Astrolojiye ilgi duyanlar için bir kitap haberim olacak. Sosyal medya kullanıcılarının Twitburc olarak da tanıdığı ve isabetli öngörüleriyle çok konuşulan uzman astrolog Zeynep Turan’ın, yeni yıla dair değerlendirmelerini yazdığı “2021 Var Olmak” adlı kitabı İnkılâp Kitabevi tarafından yayınlandı. “2021 Var Olmak’” adlı kitabında Zeynep Turan Türkiye’nin siyasi kaderinin hangi yöne gideceğinden pandeminin gidişatına, şekil değiştiren eğitim sisteminin kalıcı olup olmayacağından ekonomik kriz nedeniyle hiperenflasyon altında ezilecek ülkelere, tüm dünyayı kapsayan öngörüleri yazmış.

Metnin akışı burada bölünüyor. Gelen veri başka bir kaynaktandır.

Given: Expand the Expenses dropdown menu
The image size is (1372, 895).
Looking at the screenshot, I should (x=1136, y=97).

Zeynep Turan kitabında, Akdeniz’de ön görülemez savaşların başlangıcını kimin tetikleyeceğine dair görüşlerini yazmış. Uzman astrolog kitabında “Dünyanın eş zamanlı öksürmesi ‘Dijital Diktatörlüğü’ mü önümüze sürecek?”, “Hibrit insan teknolojisi küresel savaşları beraberinde mi getirecek?”, “İnsanlık, dünyanın sahibi gibi davrananların elinden kurtulabilecek mi?”, “2021 yılı hafızalarımıza reset mi atacak?” gibi sorulara yönelik öngörülerini yazmış.

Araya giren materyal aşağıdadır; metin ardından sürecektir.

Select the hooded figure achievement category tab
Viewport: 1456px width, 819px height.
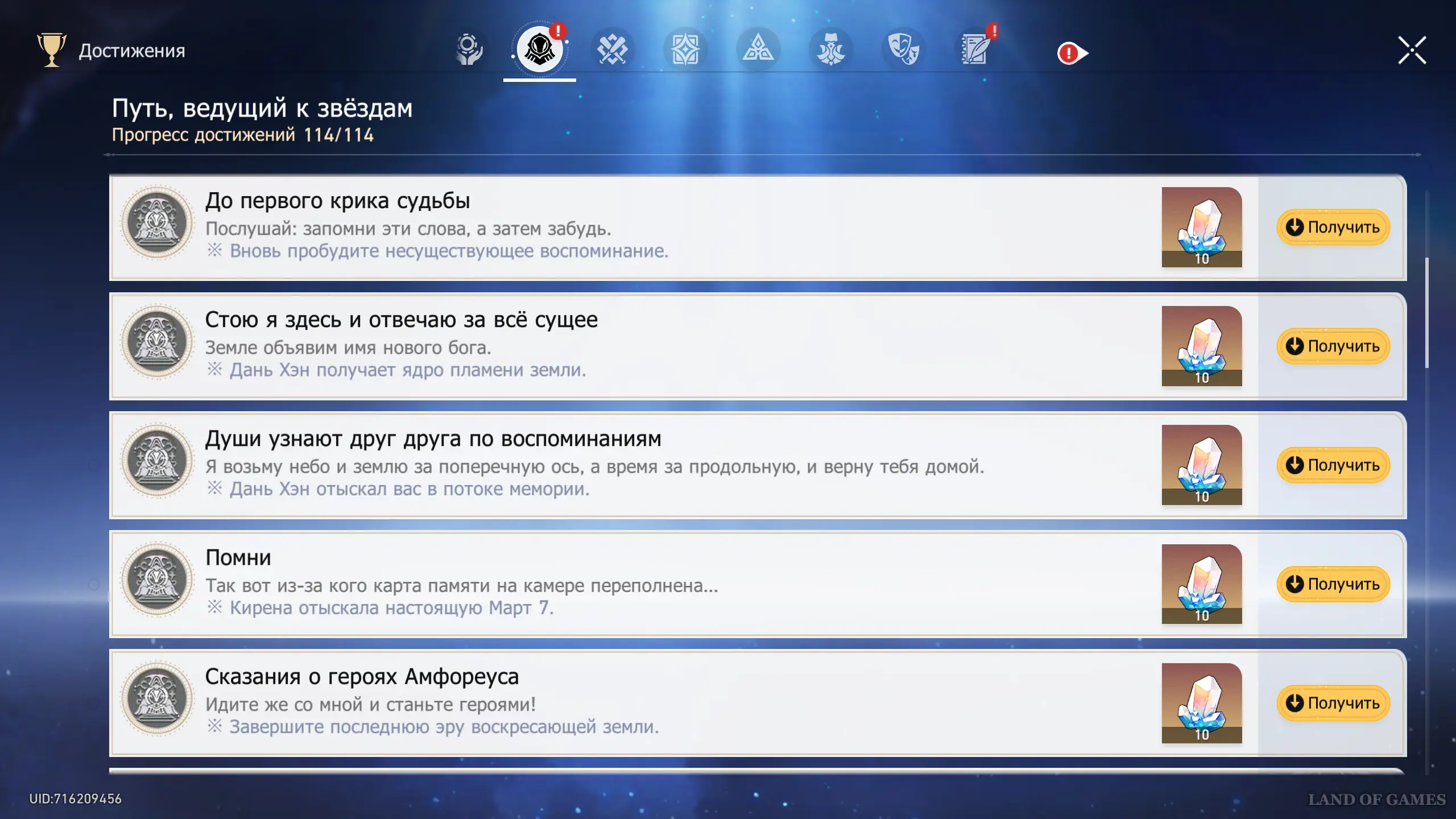[539, 50]
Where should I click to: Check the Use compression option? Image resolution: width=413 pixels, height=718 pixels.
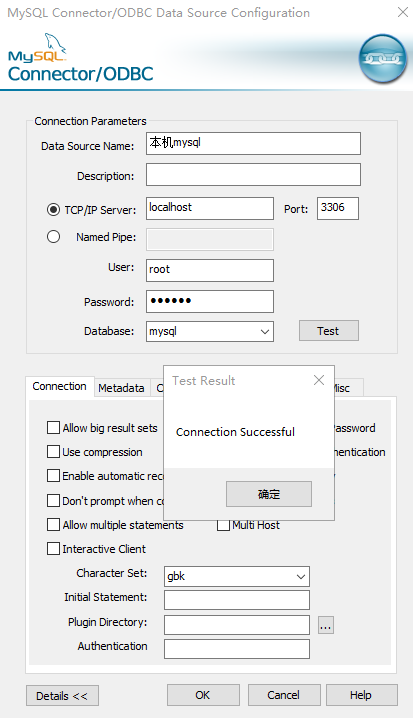[x=54, y=452]
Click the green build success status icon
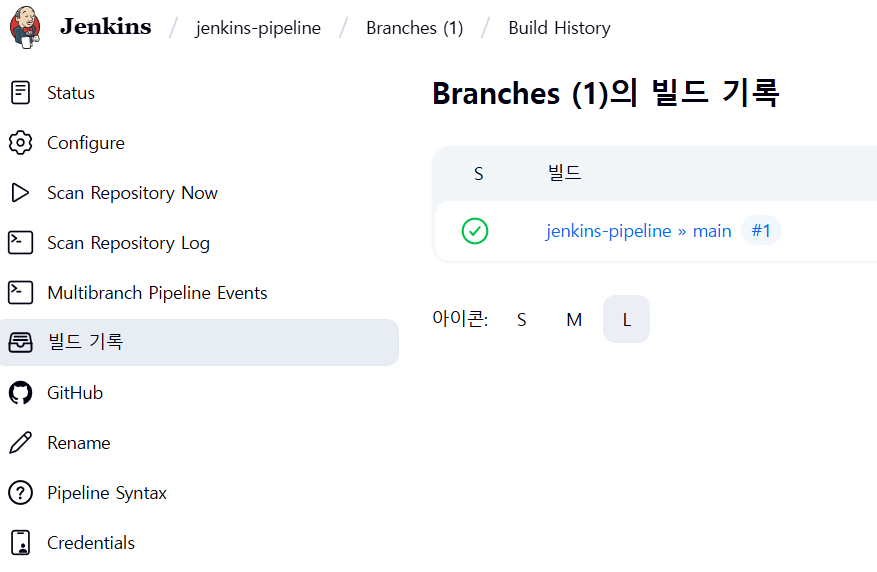This screenshot has width=877, height=572. pos(475,231)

Keremcem’den yeni imaj yeni şarkı
Uzun süredir dizi ve sinema oyunculuğu kimliği ile anılan ve müzik çalışmalarını erteleyen Keremcem, yeni single'ı "Geçmiş Olsun" adlı yeni şarkısını dijital müzik platformlarına yayınladı. "Geçmiş Olsun" adlı yepyeni şarkıya Deniz Doğançay, Gürsel Çelik ve Levent Gündüz tarafından 3 farklı versiyon yapıldı. Gururlu ve mağrur bir ayrılık şarkısı olan Geçmiş Olsun'un Deniz Doğançay versiyonuna klip çekildi.

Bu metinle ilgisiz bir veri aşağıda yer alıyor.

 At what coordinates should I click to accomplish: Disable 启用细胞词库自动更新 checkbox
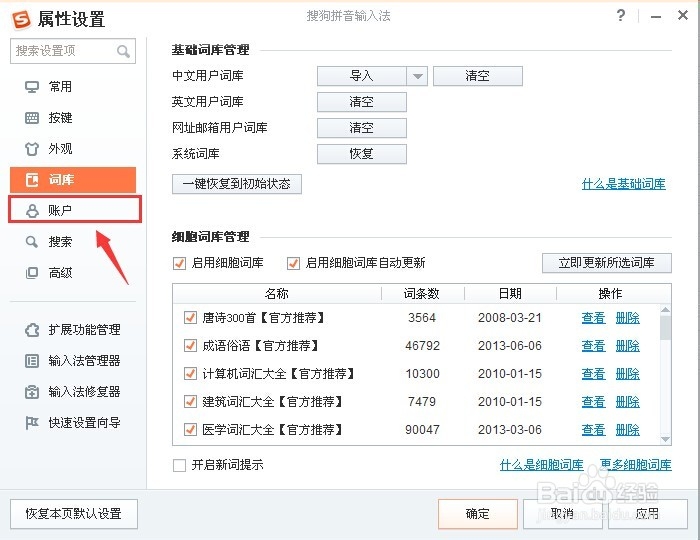coord(293,263)
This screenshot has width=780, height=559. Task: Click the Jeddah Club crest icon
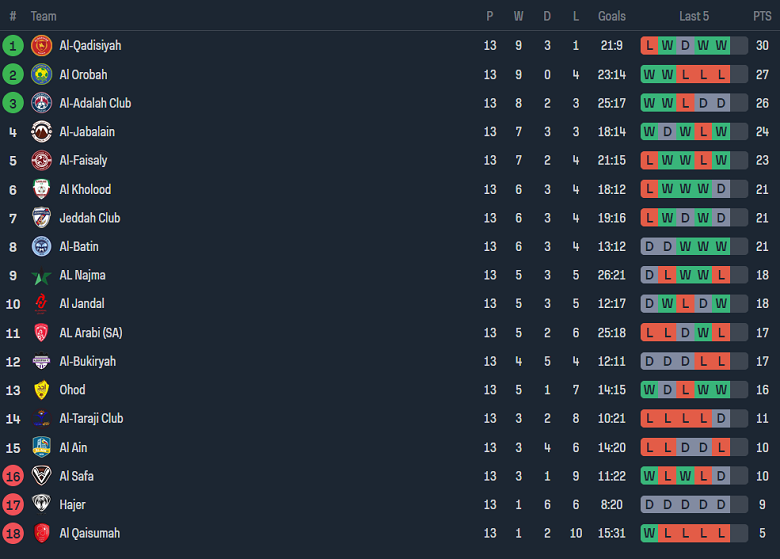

Keremcem yeni imajı ile kamera karşısına geçmek için hafta sonu beş kişilik bir ekiple İstanbul'dan Kırklareli'nin Karadeniz sahillerine doğru yola çıktı ve manzarasını beğendiği yerlerde durup klip çekimlerini tamamladı.
Boş Yapma
Müzik üretimine Youtube’daki başarısı ile giriş yapan ve sonrasında teklileriyle ve iş birliktelikleriyle yoluna devam eden Zeynep Bastık "Boş Yapma" adlı yeni şarkısı ile iddiasına devam ediyor. “Boş Yapma” adlı şarkının sözü ve müziği, pek çok başarılı parçanın düzenlemesinde de adından sıkça bahsettiren Serhat Şensesli imzası taşıyor.
Fikret Dedeoğlu dörtledi
Müziğin mutfağından sahnesine geçen Fikret Dedeoğlu, 2015 yılında yayınladığı ‘Hoş Geldin Ayrılık’ albümü ile başladığı müzik yolculuğuna yeni bir single ile devam ediyor. Müzisyen kimliğine yorumcu kimliğini de ekleyen Dedeoğlu, ‘Haklısın’, ‘Unutmayacağım’ ve ‘Keşke’ isimli teklilerinin ardından dördüncü single’ı ‘Her Şeyim Sen Olsana’ yı dijital müzik piyasasına sundu.
Yönetmenliğini Kemal Başbuğ’un yapmış olduğu ‘Her Şeyim Sen Olsana’ şarkısına Levent’te Carbon Stüdyolarında video klip çekildi. Fikret Dedeoğlu’nun performans görüntülerinden oluşan klipte yayınlandı.